#### ACTIVITY:
Retype the entries. Match them exactly.

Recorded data
▬▬▬▬▬▬
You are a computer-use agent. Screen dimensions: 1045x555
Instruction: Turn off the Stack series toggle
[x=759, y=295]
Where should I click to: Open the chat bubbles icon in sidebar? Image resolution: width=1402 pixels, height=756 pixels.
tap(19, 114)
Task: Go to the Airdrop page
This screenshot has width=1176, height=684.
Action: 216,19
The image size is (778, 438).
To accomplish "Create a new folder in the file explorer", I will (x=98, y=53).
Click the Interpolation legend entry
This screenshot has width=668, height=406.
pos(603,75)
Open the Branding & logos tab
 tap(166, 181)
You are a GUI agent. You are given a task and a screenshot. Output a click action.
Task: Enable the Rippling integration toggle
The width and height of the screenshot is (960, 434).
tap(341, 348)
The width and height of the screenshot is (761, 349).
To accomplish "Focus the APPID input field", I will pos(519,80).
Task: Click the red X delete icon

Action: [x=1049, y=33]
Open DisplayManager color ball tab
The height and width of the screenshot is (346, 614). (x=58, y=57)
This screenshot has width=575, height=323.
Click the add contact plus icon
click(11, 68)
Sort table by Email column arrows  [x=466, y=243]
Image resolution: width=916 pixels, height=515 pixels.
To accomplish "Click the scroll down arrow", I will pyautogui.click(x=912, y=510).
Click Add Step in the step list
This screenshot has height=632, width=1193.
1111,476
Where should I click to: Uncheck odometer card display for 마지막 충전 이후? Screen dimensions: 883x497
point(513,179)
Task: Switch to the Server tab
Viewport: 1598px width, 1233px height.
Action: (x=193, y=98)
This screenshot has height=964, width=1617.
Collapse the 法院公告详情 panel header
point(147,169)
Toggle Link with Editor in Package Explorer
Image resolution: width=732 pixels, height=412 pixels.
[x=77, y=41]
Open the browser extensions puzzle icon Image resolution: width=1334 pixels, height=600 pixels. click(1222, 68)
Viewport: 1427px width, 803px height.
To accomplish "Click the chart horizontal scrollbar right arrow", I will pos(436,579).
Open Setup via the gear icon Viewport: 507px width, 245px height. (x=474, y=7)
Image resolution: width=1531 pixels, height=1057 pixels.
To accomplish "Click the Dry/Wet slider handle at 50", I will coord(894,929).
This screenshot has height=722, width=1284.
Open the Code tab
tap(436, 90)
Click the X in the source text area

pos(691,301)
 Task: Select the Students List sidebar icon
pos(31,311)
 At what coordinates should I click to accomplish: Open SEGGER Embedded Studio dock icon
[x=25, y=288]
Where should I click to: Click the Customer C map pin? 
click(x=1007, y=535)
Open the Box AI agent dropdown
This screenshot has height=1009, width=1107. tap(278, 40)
▬▬▬▬▬▬
#### OUTPUT BELOW:
You are a computer-use agent. Screen dimensions: 1045x555
Instruction: Turn off the Stack series toggle
[x=759, y=295]
Where should I click to: Open the chat bubbles icon in sidebar? Image resolution: width=1402 pixels, height=756 pixels.
tap(19, 114)
Task: Go to the Airdrop page
This screenshot has width=1176, height=684.
Action: 216,19
The image size is (778, 438).
To accomplish "Create a new folder in the file explorer", I will (x=98, y=53).
Click the Interpolation legend entry
This screenshot has width=668, height=406.
pos(603,75)
Open the Branding & logos tab
 tap(166, 181)
You are a GUI agent. You are given a task and a screenshot. Output a click action.
Task: Enable the Rippling integration toggle
The width and height of the screenshot is (960, 434).
tap(341, 348)
The width and height of the screenshot is (761, 349).
To accomplish "Focus the APPID input field", I will pos(519,80).
Task: Click the red X delete icon

Action: [x=1049, y=33]
Open DisplayManager color ball tab
The height and width of the screenshot is (346, 614). (x=58, y=57)
This screenshot has width=575, height=323.
Click the add contact plus icon
click(11, 68)
Sort table by Email column arrows  [x=466, y=243]
Image resolution: width=916 pixels, height=515 pixels.
To accomplish "Click the scroll down arrow", I will pyautogui.click(x=912, y=510).
Click Add Step in the step list
This screenshot has height=632, width=1193.
1111,476
Where should I click to: Uncheck odometer card display for 마지막 충전 이후? Screen dimensions: 883x497
point(513,179)
Task: Switch to the Server tab
Viewport: 1598px width, 1233px height.
Action: (x=193, y=98)
This screenshot has height=964, width=1617.
Collapse the 法院公告详情 panel header
point(147,169)
Toggle Link with Editor in Package Explorer
Image resolution: width=732 pixels, height=412 pixels.
[x=77, y=41]
Open the browser extensions puzzle icon Image resolution: width=1334 pixels, height=600 pixels. click(1222, 68)
Viewport: 1427px width, 803px height.
To accomplish "Click the chart horizontal scrollbar right arrow", I will pos(436,579).
Open Setup via the gear icon Viewport: 507px width, 245px height. (x=474, y=7)
Image resolution: width=1531 pixels, height=1057 pixels.
To accomplish "Click the Dry/Wet slider handle at 50", I will coord(894,929).
This screenshot has height=722, width=1284.
Open the Code tab
tap(436, 90)
Click the X in the source text area

pos(691,301)
 Task: Select the Students List sidebar icon
pos(31,311)
 At what coordinates should I click to accomplish: Open SEGGER Embedded Studio dock icon
[x=25, y=288]
Where should I click to: Click the Customer C map pin? 
click(x=1007, y=535)
Open the Box AI agent dropdown
This screenshot has height=1009, width=1107. tap(278, 40)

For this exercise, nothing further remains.